- **Assignment**:
Look through the records below and copy each line that includes the word "sidebar".

- **Input data**:
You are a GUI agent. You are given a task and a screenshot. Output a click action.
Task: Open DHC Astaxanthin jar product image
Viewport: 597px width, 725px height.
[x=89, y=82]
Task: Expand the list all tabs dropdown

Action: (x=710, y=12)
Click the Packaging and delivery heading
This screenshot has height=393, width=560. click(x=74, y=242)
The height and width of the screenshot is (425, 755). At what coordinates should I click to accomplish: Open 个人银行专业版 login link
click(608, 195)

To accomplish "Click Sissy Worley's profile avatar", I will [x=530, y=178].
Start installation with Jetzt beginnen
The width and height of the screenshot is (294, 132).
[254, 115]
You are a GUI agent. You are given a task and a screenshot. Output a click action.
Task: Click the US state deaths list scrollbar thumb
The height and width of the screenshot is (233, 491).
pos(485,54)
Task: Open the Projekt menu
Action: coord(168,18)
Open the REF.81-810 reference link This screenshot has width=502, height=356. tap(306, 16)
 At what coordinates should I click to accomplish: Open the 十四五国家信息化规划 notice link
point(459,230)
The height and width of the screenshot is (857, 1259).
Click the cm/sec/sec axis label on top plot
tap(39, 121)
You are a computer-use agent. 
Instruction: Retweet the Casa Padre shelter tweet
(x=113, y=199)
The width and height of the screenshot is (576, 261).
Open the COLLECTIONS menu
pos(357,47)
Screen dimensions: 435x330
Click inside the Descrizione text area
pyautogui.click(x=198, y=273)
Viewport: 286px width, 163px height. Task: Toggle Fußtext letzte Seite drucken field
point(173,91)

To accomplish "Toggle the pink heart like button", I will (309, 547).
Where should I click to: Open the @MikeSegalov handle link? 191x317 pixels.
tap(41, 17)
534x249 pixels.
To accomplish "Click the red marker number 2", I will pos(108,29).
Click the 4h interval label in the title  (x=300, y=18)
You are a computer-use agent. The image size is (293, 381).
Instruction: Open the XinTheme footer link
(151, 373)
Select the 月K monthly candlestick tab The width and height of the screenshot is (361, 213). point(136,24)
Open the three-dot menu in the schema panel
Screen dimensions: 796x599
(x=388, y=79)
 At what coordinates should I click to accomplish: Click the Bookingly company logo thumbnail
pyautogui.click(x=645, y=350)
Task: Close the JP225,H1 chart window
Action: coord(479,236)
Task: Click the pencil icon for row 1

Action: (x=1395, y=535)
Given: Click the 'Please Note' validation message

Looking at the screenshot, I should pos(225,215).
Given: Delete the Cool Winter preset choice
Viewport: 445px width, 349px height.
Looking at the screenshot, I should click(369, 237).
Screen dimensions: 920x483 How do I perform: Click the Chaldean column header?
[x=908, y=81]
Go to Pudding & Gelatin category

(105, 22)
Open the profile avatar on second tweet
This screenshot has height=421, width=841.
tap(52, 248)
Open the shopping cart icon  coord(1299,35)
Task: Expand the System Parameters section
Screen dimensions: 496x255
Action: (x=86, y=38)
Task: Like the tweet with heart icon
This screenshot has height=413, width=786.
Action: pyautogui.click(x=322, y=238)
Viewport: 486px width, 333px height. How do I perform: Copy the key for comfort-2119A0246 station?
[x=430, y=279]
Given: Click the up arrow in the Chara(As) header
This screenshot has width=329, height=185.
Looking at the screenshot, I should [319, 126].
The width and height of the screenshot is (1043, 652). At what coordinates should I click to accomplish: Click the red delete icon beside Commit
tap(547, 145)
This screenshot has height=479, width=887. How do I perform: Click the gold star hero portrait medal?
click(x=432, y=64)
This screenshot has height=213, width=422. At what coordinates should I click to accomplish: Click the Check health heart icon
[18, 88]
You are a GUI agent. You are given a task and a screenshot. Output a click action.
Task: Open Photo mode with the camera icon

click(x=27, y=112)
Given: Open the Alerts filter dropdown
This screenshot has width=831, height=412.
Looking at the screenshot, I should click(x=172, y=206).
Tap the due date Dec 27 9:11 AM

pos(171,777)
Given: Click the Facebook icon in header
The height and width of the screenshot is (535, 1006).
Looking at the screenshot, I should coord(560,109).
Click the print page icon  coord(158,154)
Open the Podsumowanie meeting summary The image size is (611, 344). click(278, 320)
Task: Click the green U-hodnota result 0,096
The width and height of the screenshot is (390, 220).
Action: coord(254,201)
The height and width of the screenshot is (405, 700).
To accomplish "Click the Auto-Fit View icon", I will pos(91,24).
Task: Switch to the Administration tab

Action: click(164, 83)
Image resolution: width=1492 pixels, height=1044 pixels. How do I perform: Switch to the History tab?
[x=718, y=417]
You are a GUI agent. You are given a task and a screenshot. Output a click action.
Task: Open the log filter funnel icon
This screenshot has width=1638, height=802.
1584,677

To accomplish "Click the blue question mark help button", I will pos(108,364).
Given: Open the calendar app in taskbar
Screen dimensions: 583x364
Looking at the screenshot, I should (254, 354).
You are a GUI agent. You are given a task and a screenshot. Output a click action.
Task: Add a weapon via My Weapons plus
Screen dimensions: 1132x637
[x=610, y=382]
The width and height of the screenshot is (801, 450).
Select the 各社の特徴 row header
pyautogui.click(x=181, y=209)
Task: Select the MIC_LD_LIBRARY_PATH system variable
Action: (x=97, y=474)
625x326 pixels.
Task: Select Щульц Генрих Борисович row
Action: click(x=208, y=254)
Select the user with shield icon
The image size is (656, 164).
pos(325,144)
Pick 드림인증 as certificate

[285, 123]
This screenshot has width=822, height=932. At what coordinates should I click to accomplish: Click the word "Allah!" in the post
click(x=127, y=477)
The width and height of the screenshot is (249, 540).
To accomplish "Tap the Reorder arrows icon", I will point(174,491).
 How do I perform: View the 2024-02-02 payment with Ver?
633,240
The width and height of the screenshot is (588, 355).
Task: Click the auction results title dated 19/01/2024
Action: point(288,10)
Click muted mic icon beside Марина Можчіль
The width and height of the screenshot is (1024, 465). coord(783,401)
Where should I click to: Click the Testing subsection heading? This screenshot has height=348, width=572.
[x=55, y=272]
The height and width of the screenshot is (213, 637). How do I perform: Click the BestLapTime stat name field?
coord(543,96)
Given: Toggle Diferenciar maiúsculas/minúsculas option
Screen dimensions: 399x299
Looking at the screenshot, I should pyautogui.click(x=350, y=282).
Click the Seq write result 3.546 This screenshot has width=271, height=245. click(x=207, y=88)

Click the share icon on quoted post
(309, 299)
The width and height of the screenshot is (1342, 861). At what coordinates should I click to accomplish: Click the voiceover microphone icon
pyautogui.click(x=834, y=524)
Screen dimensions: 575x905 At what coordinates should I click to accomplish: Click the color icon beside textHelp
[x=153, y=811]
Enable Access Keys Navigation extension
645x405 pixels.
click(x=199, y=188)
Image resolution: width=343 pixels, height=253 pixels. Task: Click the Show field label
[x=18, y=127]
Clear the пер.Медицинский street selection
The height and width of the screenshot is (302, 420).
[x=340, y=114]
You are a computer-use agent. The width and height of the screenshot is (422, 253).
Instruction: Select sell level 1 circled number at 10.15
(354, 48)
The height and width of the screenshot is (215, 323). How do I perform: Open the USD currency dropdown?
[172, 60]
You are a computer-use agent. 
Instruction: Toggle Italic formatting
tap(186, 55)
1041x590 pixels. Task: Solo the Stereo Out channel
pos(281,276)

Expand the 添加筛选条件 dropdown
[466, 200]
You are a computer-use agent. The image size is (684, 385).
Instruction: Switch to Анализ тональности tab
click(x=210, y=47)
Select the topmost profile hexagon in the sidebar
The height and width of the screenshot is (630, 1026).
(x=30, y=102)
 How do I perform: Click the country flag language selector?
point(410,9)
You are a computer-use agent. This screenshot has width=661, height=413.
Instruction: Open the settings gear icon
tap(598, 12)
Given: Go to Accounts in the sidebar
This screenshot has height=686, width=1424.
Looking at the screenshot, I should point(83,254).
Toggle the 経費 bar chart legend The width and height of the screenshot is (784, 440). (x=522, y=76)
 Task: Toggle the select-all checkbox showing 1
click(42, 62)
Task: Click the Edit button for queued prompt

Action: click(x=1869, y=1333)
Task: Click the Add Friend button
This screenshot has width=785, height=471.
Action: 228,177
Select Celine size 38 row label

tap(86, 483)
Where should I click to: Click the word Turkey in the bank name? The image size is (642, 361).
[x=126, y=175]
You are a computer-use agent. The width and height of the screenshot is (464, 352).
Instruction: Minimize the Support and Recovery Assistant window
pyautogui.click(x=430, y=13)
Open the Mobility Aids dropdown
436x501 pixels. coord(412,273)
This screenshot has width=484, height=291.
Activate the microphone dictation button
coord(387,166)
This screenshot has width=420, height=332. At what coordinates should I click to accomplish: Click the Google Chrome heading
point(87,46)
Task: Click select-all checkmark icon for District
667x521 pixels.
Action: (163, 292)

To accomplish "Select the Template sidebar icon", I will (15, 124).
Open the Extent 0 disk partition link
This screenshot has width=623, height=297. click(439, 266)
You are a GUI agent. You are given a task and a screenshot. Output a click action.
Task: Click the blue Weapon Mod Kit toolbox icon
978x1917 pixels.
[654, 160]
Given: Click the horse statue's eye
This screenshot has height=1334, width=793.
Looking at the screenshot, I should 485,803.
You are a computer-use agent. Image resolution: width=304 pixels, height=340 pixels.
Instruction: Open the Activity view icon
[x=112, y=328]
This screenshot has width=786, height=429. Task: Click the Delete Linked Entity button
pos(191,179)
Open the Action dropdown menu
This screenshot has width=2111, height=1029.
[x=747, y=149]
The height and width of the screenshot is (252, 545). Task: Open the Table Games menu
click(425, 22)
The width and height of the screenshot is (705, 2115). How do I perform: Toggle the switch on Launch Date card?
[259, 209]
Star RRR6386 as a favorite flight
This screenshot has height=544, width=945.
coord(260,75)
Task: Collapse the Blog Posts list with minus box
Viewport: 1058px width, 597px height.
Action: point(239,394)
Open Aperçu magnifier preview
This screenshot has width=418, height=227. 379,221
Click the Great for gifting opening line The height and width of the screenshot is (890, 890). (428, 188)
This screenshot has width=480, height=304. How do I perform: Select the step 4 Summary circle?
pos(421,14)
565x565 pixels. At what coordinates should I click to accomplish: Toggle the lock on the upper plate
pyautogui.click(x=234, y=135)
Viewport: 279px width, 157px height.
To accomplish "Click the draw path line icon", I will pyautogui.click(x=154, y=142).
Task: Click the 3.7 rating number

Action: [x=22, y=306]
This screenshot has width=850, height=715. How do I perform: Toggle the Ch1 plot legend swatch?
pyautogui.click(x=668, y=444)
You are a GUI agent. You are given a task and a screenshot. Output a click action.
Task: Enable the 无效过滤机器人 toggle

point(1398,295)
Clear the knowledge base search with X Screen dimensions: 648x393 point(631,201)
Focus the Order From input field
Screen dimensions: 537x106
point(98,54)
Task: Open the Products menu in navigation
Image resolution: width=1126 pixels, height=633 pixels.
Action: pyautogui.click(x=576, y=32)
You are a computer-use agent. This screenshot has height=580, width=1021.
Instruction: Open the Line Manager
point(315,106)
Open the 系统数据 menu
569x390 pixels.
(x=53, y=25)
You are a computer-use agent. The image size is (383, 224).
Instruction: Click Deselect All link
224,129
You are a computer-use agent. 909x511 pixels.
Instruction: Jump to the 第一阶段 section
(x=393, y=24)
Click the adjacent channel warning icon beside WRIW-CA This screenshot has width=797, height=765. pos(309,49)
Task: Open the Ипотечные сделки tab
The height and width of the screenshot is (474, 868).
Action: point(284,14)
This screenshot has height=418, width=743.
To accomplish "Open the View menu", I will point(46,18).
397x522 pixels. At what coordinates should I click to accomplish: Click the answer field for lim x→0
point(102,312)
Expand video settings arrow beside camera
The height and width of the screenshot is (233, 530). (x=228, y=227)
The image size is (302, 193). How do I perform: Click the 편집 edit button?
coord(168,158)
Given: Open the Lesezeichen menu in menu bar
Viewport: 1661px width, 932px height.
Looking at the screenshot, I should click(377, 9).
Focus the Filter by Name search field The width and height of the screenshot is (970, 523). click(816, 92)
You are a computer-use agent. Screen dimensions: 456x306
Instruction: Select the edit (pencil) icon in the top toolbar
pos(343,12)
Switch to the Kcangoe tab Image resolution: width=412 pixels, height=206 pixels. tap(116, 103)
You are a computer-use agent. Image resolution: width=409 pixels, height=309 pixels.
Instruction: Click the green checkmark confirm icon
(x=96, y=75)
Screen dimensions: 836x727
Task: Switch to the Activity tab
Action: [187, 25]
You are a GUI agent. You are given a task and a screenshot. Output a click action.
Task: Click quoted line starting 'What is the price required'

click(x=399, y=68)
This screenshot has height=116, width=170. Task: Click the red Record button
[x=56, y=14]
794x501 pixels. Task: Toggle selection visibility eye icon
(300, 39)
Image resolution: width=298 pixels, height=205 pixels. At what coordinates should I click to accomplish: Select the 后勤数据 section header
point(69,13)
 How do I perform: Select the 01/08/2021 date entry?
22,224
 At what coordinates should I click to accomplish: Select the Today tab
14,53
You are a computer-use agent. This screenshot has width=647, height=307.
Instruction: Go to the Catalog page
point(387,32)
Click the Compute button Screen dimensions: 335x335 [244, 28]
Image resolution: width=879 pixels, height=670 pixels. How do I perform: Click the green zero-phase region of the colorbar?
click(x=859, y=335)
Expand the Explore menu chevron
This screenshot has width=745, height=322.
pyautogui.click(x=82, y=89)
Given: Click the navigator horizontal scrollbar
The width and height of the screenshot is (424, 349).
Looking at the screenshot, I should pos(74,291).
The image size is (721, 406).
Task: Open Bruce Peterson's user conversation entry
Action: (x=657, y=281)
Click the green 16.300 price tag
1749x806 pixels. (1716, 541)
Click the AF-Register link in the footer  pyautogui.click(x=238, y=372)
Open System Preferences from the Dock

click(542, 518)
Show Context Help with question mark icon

- **Task result**:
Select the topmost profile hexagon in the sidebar
Given: Go to Accounts in the sidebar
To accomplish "Select the Template sidebar icon", I will (15, 124).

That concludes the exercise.